What happens now is that as soon as any device is switched on, the DNS traffic is directed straight to the central controller to be security vetted against the TippingPoint reputation database – see diagram which also shows how the wireless access points are linked in. As a cloud service, this reputation database is automatically updated every 30 minutes with the very latest malware and threats, while Sentinel allows the school to decide and adjust its own acceptability thresholds to fine-tune the system and get the right balance between security and utility.
Unacceptable traffic is not only blocked, it is logged with details on the threat and its source – so that owners of infected devices can be notified and remedial action taken if needed.
OpenFlow lifts the burden
With OpenFlow-ready switches already in place, it proved very quick and easy to install this security solution. It was done over a school break and the very day the pupils returned the results were seen, with thousands of threats automatically identified and blocked with no notable delay in the system response.
According to Gregory Bell, Ballarat Grammar’s Head of Technical Services: “There was one device in particular that got our attention, because it alone was responsible for hundreds of these threats. It gave us the power to inform the student, offer to purge and re-image their device and so get them back to the classroom”.
The SDN solution saves a lot manual labour, he adds: “We now know exactly where the infections are and how many there are – we can detect threats and respond in a proactive manner. That saves us hours of work every week.”
But the benefits don’t stop there: without the constant threat of malware students can safely bring their own devices and enjoy the full experience offered by today’s rich media educational applications. At the same time, it enables limits to be set on the many distractions that the Internet can provide, as Gregory Bell explains: “With the DNS Blacklist feature, we can restrict access to websites like Facebook, and that encourages the staff and students to engage more with one another during class.”
Threat visibility is educating the IT department, and it can be passed on to the pupils. Young people grow tired of grown ups forever issuing warnings, but when staff can back their advice by showing up-to-date statistics about actual threats the network is averting, then pupils take note and respond.
An example to the enterprise
Yes, the SDN future looks bright, with Gartner predicting a $2bn SDN market by 2016 and IDC claiming that” “the SDN Market could represent 35% of datacentre switching” by the same year. But it will remain just a future unless more IT departments follow Ballarat Grammar’s pioneering example and start implementing similar, relatively accessible hybrid solutions to address real issues and gain tangible benefits.
Encouraging more teams to give it a try, Dan Pitt added: “IT shops that already tweak their networks by writing scripts to vendors’ APIs will find it easy to program OpenFlow-enabled switches. Using open-source controllers and as little as 500 lines of code, implementers have already automated configuration tasks across products from multiple vendors and gained more control and visibility over their network traffic.”
There are two reasons why companies still hesitate to explore SDN functionality. The first is the doubts about the roadmap expressed earlier: they should be encouraged by the ease and speed of the Ballarat Grammar deployment of a hybrid solution that left the existing network intact but created a control layer to address a specific problem with a surprisingly simple solution.
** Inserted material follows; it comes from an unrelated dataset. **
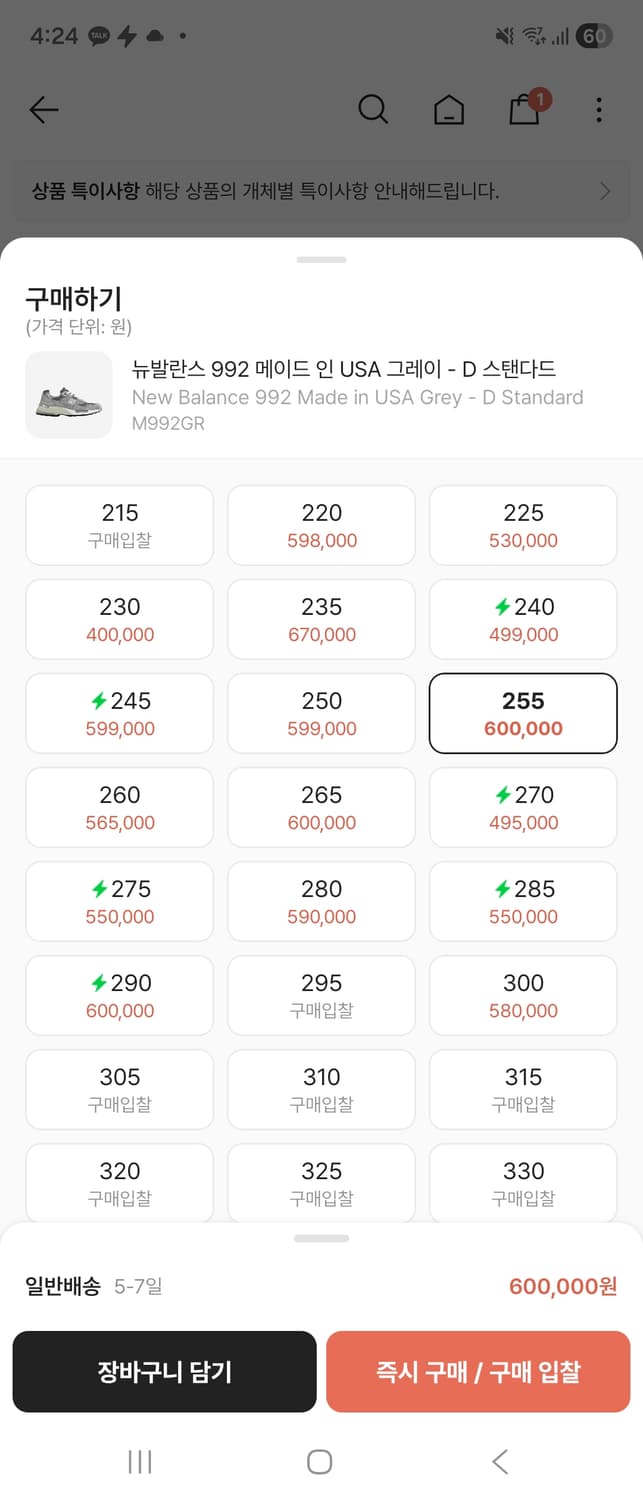Tap the purchase sheet top drag handle
Screen dimensions: 643x1500
point(321,260)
The second reason is that they are not too clear about the benefits. For Ballarat these went beyond expectations: they got the security and performance they were looking for, but so much more too. As Nathan Burgess, Ballarat Grammar’s Director of Information and Communications Technology puts it: “There’s no doubt that the OpenFlow solution gives us the power to help staff and students be more productive in the classroom. At the end of the day, that is what we’re all about.”